### [About this exercise]
Transcribe exactly the lines that fall between the one holding "Forskare kan ha" and the one holding "Två gripna för", inclusive, from the entries below.

### [Material shown]
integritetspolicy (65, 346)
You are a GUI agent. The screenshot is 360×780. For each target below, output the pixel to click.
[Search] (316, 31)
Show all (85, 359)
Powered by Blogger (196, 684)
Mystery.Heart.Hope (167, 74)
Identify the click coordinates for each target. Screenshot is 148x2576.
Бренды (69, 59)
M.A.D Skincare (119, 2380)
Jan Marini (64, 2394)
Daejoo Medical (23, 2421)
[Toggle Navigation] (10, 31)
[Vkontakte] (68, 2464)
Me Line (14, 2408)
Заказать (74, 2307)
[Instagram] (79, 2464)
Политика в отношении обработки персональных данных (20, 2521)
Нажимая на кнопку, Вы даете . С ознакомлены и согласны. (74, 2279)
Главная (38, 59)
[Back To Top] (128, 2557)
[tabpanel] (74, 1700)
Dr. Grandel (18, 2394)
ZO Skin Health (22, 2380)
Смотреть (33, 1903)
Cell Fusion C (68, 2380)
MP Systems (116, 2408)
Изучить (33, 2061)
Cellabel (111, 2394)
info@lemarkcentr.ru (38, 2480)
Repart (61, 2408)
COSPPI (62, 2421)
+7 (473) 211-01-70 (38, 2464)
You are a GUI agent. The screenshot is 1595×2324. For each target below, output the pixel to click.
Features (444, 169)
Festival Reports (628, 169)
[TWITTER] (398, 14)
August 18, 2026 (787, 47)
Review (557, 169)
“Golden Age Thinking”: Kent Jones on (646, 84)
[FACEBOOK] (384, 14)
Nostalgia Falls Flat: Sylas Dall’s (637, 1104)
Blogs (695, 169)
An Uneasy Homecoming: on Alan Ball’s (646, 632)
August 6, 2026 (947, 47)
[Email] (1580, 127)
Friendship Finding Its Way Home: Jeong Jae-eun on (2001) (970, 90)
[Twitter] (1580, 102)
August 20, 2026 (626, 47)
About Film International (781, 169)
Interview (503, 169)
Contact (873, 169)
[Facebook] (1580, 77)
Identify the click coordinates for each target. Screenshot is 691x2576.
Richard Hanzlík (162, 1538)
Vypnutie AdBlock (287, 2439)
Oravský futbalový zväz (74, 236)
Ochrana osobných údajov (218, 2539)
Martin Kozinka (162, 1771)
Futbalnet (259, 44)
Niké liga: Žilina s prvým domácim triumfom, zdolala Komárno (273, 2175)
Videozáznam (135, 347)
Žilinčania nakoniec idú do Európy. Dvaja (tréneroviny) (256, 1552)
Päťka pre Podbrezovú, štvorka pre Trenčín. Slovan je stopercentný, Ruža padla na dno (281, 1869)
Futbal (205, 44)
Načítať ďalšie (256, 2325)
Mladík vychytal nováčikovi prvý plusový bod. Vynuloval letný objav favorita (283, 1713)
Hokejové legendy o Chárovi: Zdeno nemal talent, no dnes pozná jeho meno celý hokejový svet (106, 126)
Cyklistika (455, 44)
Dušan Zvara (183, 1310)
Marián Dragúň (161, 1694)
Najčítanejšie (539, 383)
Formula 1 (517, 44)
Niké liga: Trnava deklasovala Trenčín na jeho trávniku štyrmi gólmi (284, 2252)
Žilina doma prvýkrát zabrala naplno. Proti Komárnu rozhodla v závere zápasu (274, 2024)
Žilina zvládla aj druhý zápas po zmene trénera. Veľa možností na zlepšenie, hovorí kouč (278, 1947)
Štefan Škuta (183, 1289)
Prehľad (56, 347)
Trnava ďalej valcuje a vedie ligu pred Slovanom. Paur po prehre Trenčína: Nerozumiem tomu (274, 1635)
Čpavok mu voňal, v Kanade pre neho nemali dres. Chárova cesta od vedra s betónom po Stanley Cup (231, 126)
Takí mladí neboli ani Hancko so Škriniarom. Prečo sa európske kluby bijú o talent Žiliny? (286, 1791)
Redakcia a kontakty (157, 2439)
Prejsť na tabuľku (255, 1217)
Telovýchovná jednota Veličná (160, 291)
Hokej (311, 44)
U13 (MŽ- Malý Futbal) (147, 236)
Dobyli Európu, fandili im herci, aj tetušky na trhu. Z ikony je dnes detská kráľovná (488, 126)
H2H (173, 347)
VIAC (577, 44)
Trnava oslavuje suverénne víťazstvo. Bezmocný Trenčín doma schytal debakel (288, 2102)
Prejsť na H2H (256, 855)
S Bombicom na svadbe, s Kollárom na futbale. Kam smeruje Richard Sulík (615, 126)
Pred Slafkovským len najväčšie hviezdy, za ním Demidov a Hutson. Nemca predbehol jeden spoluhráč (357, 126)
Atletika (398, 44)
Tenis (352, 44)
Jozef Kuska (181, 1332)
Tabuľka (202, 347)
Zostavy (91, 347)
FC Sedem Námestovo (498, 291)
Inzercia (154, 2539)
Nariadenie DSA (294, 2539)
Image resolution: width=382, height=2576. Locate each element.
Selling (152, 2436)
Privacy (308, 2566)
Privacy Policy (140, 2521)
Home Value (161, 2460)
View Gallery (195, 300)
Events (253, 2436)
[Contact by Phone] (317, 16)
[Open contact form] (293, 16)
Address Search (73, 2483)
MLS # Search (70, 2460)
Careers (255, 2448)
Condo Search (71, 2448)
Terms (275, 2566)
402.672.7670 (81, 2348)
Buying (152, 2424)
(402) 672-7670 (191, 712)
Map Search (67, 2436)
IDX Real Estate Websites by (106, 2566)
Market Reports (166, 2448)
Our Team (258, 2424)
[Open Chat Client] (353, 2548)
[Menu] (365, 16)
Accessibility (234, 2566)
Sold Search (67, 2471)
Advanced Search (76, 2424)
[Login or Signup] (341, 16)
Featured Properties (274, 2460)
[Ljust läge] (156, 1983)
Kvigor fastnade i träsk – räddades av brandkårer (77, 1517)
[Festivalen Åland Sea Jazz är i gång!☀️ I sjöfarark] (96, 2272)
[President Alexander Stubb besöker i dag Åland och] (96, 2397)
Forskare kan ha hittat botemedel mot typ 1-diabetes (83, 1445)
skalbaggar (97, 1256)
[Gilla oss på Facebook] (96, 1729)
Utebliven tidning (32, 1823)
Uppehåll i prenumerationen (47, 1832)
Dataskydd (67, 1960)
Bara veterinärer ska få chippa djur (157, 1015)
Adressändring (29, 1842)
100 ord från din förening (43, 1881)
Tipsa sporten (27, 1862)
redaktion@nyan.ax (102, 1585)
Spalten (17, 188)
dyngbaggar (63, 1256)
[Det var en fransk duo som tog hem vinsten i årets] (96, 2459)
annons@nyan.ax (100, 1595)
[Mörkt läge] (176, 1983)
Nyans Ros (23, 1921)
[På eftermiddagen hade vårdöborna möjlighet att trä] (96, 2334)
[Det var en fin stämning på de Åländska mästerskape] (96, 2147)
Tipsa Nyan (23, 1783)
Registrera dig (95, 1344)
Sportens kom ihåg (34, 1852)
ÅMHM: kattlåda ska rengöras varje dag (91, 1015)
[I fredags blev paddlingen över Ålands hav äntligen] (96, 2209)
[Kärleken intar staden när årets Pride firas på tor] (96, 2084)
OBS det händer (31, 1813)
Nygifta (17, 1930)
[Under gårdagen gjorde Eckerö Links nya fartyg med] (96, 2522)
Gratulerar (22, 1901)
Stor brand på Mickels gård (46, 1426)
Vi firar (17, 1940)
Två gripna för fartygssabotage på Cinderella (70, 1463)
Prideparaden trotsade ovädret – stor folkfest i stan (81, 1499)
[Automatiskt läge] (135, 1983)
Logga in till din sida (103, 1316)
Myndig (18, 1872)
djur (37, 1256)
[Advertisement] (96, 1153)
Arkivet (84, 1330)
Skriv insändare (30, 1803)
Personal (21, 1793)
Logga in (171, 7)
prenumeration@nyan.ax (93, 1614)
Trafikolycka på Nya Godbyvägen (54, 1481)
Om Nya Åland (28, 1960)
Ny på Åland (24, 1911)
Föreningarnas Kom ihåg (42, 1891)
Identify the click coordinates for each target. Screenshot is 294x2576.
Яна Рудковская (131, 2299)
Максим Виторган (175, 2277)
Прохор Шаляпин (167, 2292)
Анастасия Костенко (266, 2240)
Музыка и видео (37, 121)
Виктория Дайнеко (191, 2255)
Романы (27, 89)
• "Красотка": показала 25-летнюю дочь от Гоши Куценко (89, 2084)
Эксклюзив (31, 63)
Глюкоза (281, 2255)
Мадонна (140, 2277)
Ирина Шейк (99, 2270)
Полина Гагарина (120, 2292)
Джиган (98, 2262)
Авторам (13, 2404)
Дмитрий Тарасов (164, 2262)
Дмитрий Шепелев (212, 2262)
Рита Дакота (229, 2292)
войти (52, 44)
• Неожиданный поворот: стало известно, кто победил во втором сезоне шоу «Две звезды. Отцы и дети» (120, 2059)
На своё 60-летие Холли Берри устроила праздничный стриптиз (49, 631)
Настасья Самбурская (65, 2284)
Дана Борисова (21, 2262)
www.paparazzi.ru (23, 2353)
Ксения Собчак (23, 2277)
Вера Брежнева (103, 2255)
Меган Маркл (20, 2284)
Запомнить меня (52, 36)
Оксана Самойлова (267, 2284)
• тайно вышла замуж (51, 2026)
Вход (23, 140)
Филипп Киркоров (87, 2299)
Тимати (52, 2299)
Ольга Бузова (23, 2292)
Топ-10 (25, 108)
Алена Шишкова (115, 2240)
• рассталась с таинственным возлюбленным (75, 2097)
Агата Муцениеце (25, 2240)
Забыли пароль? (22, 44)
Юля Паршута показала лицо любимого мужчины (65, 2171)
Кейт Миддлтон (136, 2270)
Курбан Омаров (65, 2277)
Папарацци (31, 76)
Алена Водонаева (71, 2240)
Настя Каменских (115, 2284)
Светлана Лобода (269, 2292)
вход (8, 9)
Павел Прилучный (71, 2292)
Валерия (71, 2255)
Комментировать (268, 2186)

### [Answer to this exercise]
Forskare kan ha hittat botemedel mot typ 1-diabetes (83, 1445)
skalbaggar (97, 1256)
[Gilla oss på Facebook] (96, 1729)
Utebliven tidning (32, 1823)
Uppehåll i prenumerationen (47, 1832)
Dataskydd (67, 1960)
Bara veterinärer ska få chippa djur (157, 1015)
Adressändring (29, 1842)
100 ord från din förening (43, 1881)
Tipsa sporten (27, 1862)
redaktion@nyan.ax (102, 1585)
Spalten (17, 188)
dyngbaggar (63, 1256)
[Det var en fransk duo som tog hem vinsten i årets] (96, 2459)
annons@nyan.ax (100, 1595)
[Mörkt läge] (176, 1983)
Nyans Ros (23, 1921)
[På eftermiddagen hade vårdöborna möjlighet att trä] (96, 2334)
[Det var en fin stämning på de Åländska mästerskape] (96, 2147)
Tipsa Nyan (23, 1783)
Registrera dig (95, 1344)
Sportens kom ihåg (34, 1852)
ÅMHM: kattlåda ska rengöras varje dag (91, 1015)
[I fredags blev paddlingen över Ålands hav äntligen] (96, 2209)
[Kärleken intar staden när årets Pride firas på tor] (96, 2084)
OBS det händer (31, 1813)
Nygifta (17, 1930)
[Under gårdagen gjorde Eckerö Links nya fartyg med] (96, 2522)
Gratulerar (22, 1901)
Stor brand på Mickels gård (46, 1426)
Vi firar (17, 1940)
Två gripna för fartygssabotage på Cinderella (70, 1463)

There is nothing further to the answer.